Goldman Sachs finally rid itself of its troubled mortgage-servicing unit on Thursday, but only after reaching agreements with the Federal Reserve and New York’s top banking regulator over wrongful foreclosures.

The bank completed the sale of its Litton Loan Servicing subsidiary to Ocwen Loan Servicing after winning the approval of New York financial services superintendent Benjamin M. Lawsky. He had insisted that all three firms sign a deal to compensate borrowers who had faced improper foreclosures and to put an end to “robosigned” documents and other questionable practices.

Separately, the Federal Reserve announced sanctions against Goldman aimed at rectifying “a pattern of misconduct and negligence” at Litton, the agency said in a statement. The action requires Goldman to hire an independent consultant to examine numerous foreclosures initiated by Litton in search of borrowers who “suffered financial injury” as a result of mishandled foreclosures. Goldman also agreed to pay any future monetary penalties that the Fed levies against Litton for its conduct.

The bank declined comment Thursday.

Under the New York agreement, Goldman and the other firms vowed to cease robosigning documents and to withdraw any inaccurate or falsely signed affidavits. The practices had become commonplace within the industry and prompted nationwide outrage when they came to light last fall.
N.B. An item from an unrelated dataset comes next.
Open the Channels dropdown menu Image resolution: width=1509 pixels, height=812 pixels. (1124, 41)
Servicers also must provide a “single point of contact” to prevent the predicament that borrowers often encounter of facing a foreclosure even while trying to obtain a loan modification.

In cases where borrowers have been wrongfully foreclosed upon, the servicers agreed to remedy the situation, either by restoring the homeowner’s equity in property or providing compensation if it has been sold.
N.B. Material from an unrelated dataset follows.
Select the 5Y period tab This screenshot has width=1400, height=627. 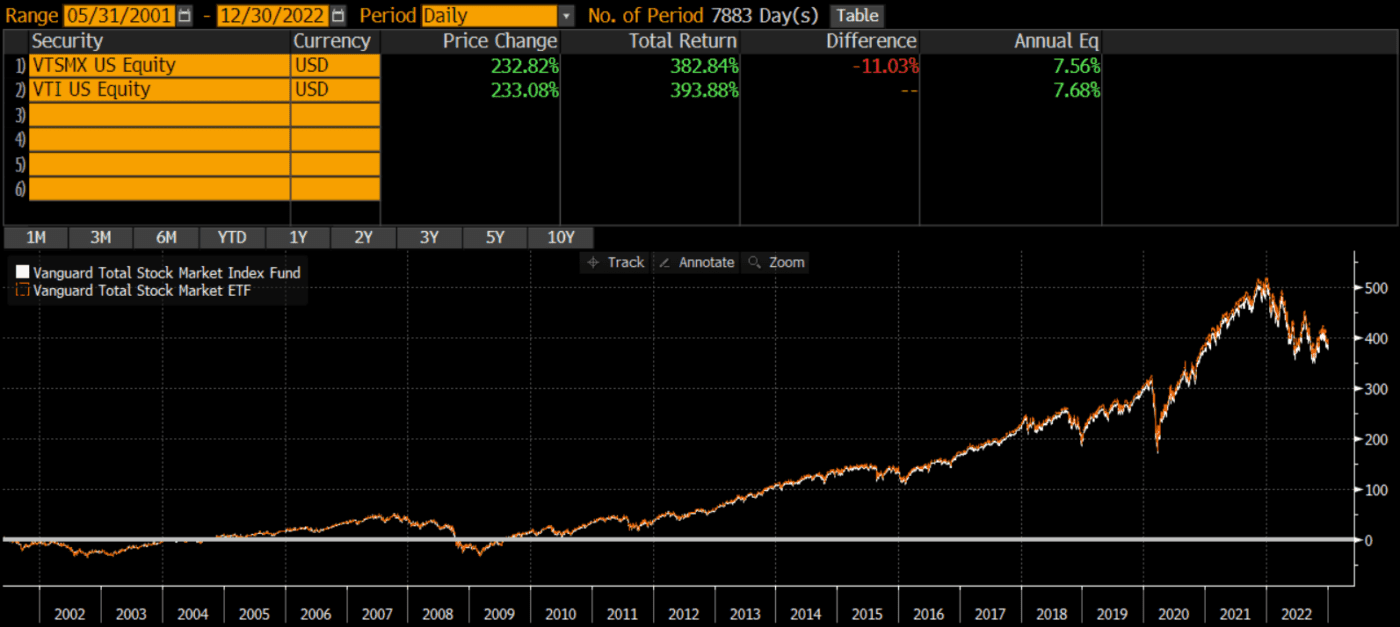point(495,237)
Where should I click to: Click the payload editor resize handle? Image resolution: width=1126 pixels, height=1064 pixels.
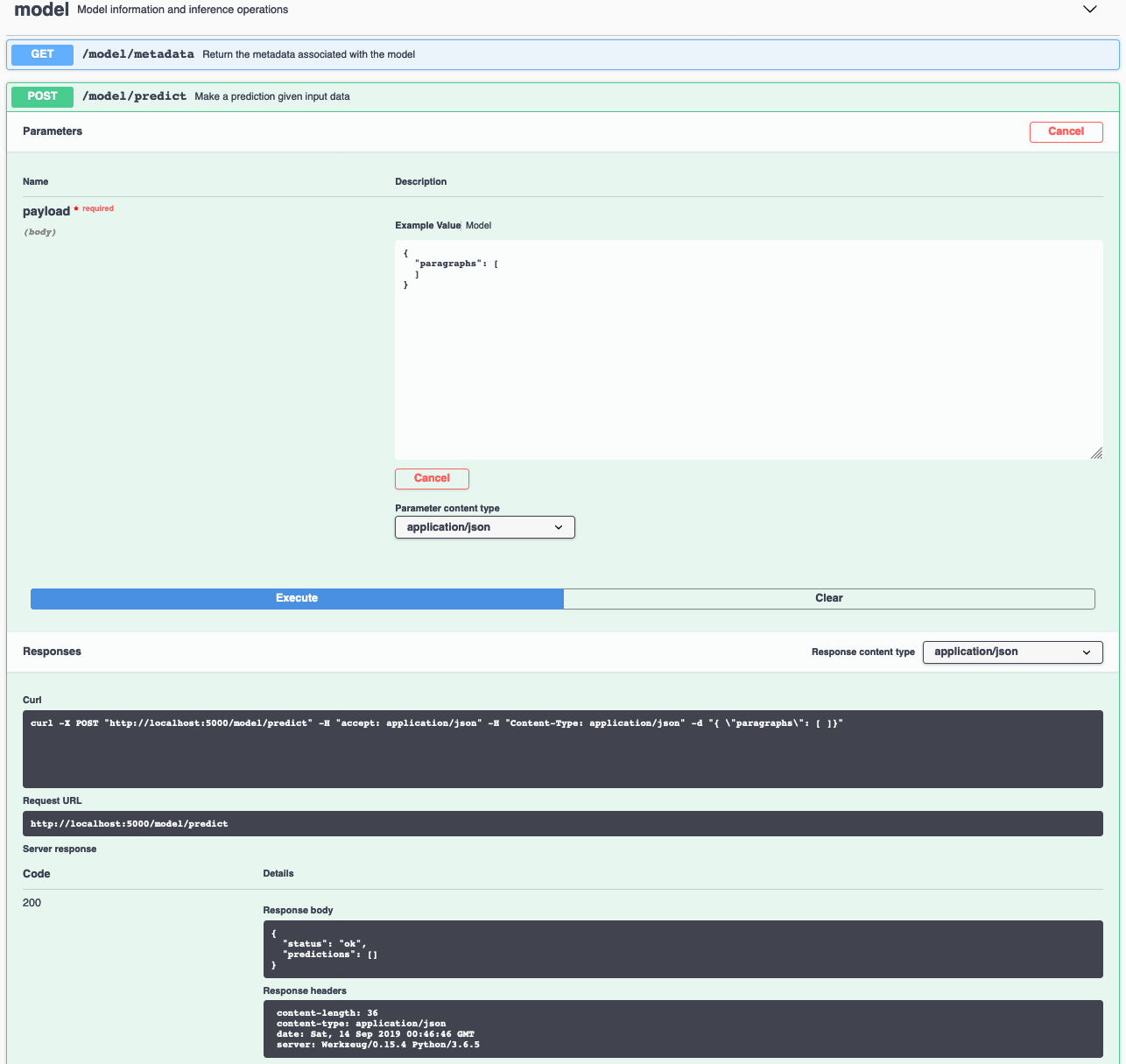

In addition, Goldman agreed to forgive a portion of the balance on some delinquent home loans in New York that are serviced by Litton.

“This agreement provides important consumer protections for homeowners who have found themselves in dire straits due to the financial crisis,” Lawsky said in a statement, adding that the deal “sets a new, higher standard for the residential mortgage servicing industry, whose troubling foreclosure and servicing practices we have been investigating along with other regulators across the country.”

The deal with Lawsky was a condition for the Litton acquisition and does not preclude any future investigations or claims. The shape of the agreement underscores fundamental changes that other state and federal officials have been been pushing for in the loan servicing industry, as well as changes that servicers largely seem willing to accept.

The actions involving Goldman come as a coalition of state attorneys general and federal officials try to finalize a settlement with the country’s five largest mortgage servicers — Bank of America, Wells Fargo, Ally Financial, J.P. Morgan and Citigroup — over a similar set of problems.

That effort would compel those firms to drastically alter the way they service loans and interact with struggling borrowers, and would impose about $20 billion in penalties that would be used to fund foreclosure-prevention efforts.

Those negotiations remain a work in progress. New York Attorney General Eric Schneiderman and others have raised concerns that banks could be given too broad a legal release from future mortgage-related claims in exchange for a settlement.

Litton’s value has fallen considerably since Goldman purchased the company in late 2007. The bank set about shedding the firm earlier this year and found a buyer in Ocwen, which in June agreed to purchase Litton for $264 million.

Because Goldman will no longer be in the mortgage-servicing business, the changes to foreclosure practices mandated by Thursday’s agreement are aimed primarily at Ocwen and Litton, which together will comprise the country’s 12th largest mortgage servicer.